Б. К. Зайцев пишет в рассказе: „Из них мало, кто хочет драться. И умирать никому не хочется. Но если выпало общее горе — это горе война, — надо драться. Они смотрят на себя, как на обреченных. Наверное, есть у некоторых озлобление. Но я его не видел“ [5: 368].
Открытая оценка военных действий дана Б. К. Зайцевым в письме: „Думаю, что у всех нас одно чувство — чтобы кончилась в нем (1915 году — Е.Д.) эта ужасная бойня или, если хотите, великое испытание, посланное людям за то, что они много нагрешили, и „забыли Бога“. Не знаю, как ты, Георгий, а я ясно чувствую, и даже чувствую, что все без исключения ответственны за эту войну. Я тоже ответственен. Мне — это тоже напоминание — о неправедной жизни. Но, конечно, главная тяжесть ответственности на тех, кто идеей своей жизни сделал „мамону“ — и слава Богу — не русский народ и не русская культура утверждала эту идею. Слава Богу, даже, она русским совершенно чужда“ [8: 130−131].
В рассказе только молитва и вера в Бога поддерживают и рассказчика, и солдат. Не случайно после воспоминаний о воюющих знакомых и друзьях, „с кем в пестрой, иногда блестящей сутолоке столиц сжигали жизнь“, появляется лирическое отступление в форме молитвы о страждущих и путешествующих: „О плавающих, путешествующих, негодующих, страждущих и плененных — и о спасении их.“ [5: 367]. Автор верит, что если существует Божий суд, то Келка „попадет в селения блаженных“. И кланяется в пояс воинам, подобно пришедшей с пирогами старухе, которая „поклонилась в пояс. Верно, так она покойника поцелует в венчик на лбу“ [5: 368]. „Спаси и помилуй рабов Божиих Павла, Сергия, Александра“. А затем следует прибавлять: „и все христолюбивое воинство“ — старинное и теперь так мучительно-жалобное выражение.

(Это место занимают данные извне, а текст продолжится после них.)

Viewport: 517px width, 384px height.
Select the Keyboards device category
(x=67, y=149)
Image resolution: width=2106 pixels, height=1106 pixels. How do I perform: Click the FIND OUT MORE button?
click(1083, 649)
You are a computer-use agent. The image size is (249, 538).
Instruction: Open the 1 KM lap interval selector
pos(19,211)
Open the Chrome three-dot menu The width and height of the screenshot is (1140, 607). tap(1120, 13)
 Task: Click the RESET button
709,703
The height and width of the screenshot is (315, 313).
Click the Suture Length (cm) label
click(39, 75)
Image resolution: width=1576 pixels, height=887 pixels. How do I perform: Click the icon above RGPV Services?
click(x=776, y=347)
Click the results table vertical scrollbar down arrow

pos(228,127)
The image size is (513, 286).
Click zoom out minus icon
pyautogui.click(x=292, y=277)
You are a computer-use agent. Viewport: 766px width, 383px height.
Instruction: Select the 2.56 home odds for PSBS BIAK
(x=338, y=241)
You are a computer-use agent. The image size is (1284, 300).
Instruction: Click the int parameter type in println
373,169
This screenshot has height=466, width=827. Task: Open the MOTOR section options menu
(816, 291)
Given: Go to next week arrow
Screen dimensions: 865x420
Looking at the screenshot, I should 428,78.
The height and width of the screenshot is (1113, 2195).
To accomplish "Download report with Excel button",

Да, все христолюбивое воинство» [5: 368], — завершает Б. К. Зайцев свое повествование в рассказе «Жизнь и смерть».
Образ трагической России революционной поры предстает в произведениях многих писателей, таких как: «Двенадцать» А. Блока, «Взвихренная
Русь» А. Ремизова, «Солнце мертвых» И. Шмелева, «Окаянные дни» И. Бунина, «Петербургские дневники» З. Гиппиус, «S.O.S.» Л. Андреева.
Рассказы Б. К. Зайцева «Улица святого Николая» (1921), «Уединение» (1921), «Белый свет» (1921) явились, по словам самого автора, «лирическим отзывом на современность» [7: 589]. В данных произведениях он передал объективную оценку событий революционной и постреволюционной России, нашедшую преломление в субъективном сознании писателя. По словам Л. М. Арининой, в рассказах Б. К. Зайцева 20-х годов предстает образ «трагической» России [1: 29]. Здесь нет «оды» революции, перед нами правдивое изображение действительности с её хаосом, убийствами, голодом, холодом. Так, «Улица Св. Николая"2 представляет, по замечанию А. М. Романенко, своего рода исторический репортаж- «наблюдения и размышления над жизнью знаменитой московской улицы, в переулках вокруг которой в разные периоды обитал он сам (Б.К. Зайцев — Е.Д.)» [13: 26]. Перед нами московский довоенный Арбат с его роскошествами, Арбат первой русской революции, первой мировой войны и Арбат советского времени. «Событийный ряд арбатских появлений и исчезновений, — отмечает С. В. Сомова, — становится метонимическим воплощением новейшей российской истории» [15: 69].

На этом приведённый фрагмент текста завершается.